“天啊,真的是天妒英才,才多大,好像才二十七吧?”
“二十六,那么年轻,拿了那么多奖,又新婚没多久,丈夫还那么厉害,怎么就......”
“她长得也漂亮啊,你说这家里人得多伤心啊。”
“这杀人犯真是丧尽天良!”
两天前,最年轻的油画界最高奖项的最年轻获得者弥辞去世了。
死于一场凶杀。
凶手是一个不折不扣的精神病人,一个疯子,一个杀了很多人的连环杀手。
凌祯已经整整两天都没有睡觉了。
他的脑子里不停充斥着那天下班回家的场景。
明明他捧着新鲜的玫瑰,满心欢喜,景程又笑他结了婚就彻底成了老婆奴,他还打趣说景程以后也得给他妈拿捏得死死的。
可是电梯门打开的瞬间,他就闻见了浓重的血腥味。
一股巨大的恐慌涌了上来。
女孩躺在门口,鲜血溢出大门。
他整个人像是灵魂被四分五裂,和那些鲜血一起,碎裂在冰冷的地面上。
弥辞闭着眼睛,地上还有已经化了的蛋糕,蛋糕和鲜血混合在一起,又沾在了掉落的玫瑰上。

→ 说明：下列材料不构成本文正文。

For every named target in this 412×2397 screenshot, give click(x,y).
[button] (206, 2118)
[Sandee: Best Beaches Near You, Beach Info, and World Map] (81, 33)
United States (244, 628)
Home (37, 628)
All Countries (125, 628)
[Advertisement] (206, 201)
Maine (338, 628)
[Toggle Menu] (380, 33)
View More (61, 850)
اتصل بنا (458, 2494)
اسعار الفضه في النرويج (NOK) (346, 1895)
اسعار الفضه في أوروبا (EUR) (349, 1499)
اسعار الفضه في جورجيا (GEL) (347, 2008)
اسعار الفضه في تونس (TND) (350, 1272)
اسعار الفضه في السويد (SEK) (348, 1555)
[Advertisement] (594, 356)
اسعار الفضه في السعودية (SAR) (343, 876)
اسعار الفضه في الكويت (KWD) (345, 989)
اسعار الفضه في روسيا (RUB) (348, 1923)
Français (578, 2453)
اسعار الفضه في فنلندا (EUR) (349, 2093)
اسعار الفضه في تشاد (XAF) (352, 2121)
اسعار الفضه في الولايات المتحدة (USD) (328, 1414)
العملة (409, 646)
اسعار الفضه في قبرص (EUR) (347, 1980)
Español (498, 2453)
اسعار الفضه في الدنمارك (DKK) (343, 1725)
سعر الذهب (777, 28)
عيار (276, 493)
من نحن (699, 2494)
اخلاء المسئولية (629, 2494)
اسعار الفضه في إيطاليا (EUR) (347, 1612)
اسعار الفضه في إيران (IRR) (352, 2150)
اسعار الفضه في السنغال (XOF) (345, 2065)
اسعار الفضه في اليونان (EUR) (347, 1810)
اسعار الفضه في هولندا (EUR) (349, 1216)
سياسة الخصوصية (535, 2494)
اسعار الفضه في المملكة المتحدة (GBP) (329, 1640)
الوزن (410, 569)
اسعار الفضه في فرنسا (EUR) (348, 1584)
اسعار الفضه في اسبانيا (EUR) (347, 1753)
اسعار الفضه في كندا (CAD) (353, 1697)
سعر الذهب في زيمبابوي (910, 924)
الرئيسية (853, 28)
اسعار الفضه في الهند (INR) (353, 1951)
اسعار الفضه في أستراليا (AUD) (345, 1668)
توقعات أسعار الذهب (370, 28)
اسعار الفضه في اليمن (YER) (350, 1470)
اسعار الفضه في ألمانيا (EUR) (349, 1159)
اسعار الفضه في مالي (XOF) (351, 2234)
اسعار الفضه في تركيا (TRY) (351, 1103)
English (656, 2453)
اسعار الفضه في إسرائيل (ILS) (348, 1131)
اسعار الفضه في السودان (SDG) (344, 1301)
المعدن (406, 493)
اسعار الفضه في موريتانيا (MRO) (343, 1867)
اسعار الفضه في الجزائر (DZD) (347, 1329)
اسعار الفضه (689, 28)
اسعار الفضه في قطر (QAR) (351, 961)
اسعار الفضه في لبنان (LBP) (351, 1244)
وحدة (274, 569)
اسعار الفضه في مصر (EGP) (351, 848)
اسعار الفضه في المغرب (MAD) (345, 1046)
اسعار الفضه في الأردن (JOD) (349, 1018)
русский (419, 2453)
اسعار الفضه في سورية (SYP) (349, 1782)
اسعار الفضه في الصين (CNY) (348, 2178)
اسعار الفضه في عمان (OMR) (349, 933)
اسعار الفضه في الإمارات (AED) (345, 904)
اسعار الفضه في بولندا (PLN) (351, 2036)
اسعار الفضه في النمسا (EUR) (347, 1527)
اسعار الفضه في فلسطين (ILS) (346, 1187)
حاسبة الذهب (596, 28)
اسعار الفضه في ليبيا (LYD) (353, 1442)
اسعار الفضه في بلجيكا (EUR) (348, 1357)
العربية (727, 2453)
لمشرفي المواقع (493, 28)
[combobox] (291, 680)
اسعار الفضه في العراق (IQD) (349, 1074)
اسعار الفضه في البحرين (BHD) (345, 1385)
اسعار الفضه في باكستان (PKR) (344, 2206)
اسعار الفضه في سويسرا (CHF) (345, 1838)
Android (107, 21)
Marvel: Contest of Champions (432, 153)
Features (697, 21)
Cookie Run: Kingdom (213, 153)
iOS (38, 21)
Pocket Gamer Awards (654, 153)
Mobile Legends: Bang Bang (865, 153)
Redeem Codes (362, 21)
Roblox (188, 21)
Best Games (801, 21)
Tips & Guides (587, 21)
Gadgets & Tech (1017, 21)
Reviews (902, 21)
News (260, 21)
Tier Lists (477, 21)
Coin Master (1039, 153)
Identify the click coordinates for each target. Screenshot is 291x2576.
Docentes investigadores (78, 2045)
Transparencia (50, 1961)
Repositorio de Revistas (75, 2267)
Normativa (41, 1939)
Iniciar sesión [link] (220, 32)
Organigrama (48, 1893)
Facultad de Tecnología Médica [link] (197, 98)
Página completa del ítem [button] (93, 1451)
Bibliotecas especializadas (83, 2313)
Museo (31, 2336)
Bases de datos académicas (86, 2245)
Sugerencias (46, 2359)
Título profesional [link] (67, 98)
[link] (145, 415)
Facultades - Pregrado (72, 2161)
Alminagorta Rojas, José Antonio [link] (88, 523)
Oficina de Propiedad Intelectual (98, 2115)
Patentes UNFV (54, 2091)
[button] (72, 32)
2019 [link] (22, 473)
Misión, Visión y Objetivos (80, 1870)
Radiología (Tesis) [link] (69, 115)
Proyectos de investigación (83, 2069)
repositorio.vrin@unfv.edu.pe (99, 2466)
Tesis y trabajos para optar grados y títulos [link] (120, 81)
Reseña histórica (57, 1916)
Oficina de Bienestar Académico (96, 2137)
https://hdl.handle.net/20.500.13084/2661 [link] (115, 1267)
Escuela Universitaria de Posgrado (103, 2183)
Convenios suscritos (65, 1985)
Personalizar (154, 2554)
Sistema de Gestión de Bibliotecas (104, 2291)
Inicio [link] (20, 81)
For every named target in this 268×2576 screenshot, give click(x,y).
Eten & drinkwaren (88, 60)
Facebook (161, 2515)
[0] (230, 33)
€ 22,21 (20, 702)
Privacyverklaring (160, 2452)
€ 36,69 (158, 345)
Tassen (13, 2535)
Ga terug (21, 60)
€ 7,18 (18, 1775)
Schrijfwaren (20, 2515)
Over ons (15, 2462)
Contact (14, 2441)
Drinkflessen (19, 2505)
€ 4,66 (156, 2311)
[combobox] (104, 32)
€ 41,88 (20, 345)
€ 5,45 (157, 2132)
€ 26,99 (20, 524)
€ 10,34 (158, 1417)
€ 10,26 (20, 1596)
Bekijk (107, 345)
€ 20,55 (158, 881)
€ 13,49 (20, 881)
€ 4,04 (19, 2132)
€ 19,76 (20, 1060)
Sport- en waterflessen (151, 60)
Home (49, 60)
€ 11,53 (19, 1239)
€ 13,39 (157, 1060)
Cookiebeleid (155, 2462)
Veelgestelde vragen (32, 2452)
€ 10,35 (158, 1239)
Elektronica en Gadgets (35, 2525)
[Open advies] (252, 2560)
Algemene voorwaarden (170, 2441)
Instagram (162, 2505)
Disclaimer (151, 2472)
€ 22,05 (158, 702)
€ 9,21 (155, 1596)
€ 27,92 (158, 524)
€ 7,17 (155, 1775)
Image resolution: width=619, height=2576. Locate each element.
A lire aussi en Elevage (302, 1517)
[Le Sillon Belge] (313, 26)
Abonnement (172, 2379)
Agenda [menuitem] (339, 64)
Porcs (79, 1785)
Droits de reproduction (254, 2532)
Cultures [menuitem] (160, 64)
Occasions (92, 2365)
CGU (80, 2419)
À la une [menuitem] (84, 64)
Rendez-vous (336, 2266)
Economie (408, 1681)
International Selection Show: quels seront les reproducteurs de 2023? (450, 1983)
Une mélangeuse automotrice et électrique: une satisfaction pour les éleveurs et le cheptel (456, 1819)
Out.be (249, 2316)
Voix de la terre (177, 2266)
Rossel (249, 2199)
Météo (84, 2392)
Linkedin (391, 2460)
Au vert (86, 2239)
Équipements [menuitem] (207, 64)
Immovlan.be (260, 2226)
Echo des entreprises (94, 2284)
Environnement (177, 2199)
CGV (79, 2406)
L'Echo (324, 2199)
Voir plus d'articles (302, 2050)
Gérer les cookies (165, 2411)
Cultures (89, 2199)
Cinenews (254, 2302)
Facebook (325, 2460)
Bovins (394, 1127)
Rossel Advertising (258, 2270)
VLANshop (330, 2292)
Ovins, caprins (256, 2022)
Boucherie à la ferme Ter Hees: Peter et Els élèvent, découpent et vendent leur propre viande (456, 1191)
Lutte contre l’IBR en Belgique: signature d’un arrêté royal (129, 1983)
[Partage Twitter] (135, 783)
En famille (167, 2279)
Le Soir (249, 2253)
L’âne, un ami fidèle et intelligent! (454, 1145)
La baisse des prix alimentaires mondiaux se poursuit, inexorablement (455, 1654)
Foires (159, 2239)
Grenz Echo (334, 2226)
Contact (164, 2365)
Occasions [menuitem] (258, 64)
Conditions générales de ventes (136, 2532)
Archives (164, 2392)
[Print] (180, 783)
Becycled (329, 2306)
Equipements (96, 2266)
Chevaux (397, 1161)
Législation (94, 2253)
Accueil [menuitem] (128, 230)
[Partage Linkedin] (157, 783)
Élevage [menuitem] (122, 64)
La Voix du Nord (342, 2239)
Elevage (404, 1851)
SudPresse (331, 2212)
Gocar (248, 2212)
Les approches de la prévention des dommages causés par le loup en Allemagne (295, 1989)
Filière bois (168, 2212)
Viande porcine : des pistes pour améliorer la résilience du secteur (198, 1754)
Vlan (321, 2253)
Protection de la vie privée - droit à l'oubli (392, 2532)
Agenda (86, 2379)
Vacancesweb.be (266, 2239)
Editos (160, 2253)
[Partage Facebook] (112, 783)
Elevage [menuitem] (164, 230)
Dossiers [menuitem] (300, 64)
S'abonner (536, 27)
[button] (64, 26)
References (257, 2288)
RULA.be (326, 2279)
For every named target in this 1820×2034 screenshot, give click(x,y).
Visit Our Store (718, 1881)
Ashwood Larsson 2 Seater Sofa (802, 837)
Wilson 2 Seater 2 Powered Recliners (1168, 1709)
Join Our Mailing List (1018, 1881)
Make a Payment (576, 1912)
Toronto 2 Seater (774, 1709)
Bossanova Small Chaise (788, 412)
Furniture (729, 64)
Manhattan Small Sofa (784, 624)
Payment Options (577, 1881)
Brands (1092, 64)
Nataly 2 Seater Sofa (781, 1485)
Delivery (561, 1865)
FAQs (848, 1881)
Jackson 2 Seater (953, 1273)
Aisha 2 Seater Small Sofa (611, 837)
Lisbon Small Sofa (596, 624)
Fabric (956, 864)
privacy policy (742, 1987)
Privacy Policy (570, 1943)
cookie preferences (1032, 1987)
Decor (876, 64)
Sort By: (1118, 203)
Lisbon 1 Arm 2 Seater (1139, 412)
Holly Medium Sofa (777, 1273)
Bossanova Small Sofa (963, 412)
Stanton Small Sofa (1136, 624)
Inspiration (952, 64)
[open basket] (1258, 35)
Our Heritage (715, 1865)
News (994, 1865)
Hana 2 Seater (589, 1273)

他觉得自己的一切都溺死在了弥辞的鲜血中,魂不守舍,如同行尸走肉。
两天了。
弥辞的尸体都已经被火化。
周围都是痛苦的呜咽声。
弥辞的父母,凌祯自己的母亲,弥辞的好朋友,甚至是卢老爷子。
照片上的女孩笑颜如花,即便没有色彩,她仍然明媚动人。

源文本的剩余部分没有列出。